The input section start
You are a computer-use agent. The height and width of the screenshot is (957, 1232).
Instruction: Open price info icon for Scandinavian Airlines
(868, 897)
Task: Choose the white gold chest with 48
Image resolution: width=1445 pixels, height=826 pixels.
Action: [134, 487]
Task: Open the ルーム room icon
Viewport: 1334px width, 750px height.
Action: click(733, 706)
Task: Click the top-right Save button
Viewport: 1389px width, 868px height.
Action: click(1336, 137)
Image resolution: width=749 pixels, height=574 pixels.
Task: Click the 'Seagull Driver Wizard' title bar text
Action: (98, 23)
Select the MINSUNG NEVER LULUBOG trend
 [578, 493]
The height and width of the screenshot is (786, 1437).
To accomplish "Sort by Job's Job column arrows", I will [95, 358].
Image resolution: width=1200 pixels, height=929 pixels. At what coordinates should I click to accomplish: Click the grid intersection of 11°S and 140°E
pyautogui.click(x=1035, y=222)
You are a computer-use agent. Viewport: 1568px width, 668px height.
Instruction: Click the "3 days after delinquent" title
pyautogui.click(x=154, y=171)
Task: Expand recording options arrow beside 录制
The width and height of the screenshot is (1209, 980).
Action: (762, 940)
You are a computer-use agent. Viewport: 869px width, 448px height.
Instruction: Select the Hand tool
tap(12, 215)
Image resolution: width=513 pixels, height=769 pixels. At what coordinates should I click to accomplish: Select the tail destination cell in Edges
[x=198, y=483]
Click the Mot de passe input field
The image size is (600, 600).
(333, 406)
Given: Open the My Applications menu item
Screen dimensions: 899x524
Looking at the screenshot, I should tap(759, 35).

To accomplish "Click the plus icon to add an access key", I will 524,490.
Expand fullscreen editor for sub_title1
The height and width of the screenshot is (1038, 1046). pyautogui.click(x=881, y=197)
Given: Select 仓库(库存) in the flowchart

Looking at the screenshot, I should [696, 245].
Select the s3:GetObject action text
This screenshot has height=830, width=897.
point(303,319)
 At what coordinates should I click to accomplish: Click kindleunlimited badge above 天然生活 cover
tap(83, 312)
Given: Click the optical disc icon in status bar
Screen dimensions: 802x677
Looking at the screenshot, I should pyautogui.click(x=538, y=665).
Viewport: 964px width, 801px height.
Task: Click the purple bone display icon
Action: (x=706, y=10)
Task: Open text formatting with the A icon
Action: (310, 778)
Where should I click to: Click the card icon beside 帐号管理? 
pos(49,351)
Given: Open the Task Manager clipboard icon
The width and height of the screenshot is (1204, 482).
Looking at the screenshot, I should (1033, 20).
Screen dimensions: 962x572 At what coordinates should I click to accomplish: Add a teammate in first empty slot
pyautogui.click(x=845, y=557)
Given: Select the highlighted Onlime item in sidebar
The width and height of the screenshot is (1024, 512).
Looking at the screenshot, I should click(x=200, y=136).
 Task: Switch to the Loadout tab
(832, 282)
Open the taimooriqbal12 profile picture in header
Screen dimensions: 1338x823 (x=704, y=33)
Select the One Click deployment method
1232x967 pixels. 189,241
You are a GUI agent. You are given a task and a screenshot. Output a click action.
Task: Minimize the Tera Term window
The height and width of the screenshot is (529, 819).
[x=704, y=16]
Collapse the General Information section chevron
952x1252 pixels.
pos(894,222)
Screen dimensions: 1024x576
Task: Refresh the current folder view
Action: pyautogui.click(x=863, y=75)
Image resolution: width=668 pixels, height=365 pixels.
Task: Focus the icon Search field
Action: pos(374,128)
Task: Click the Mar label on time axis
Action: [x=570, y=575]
The input section end
* [What the task requires]: Exactly the lines above from the one with "Task: Expand recording" to the one with "Given: Open the My Applications menu item", both included, are to be quoted; leave the rest out.

* [Answer to the problem]:
Task: Expand recording options arrow beside 录制
The width and height of the screenshot is (1209, 980).
Action: (762, 940)
You are a computer-use agent. Viewport: 869px width, 448px height.
Instruction: Select the Hand tool
tap(12, 215)
Image resolution: width=513 pixels, height=769 pixels. At what coordinates should I click to accomplish: Select the tail destination cell in Edges
[x=198, y=483]
Click the Mot de passe input field
The image size is (600, 600).
(333, 406)
Given: Open the My Applications menu item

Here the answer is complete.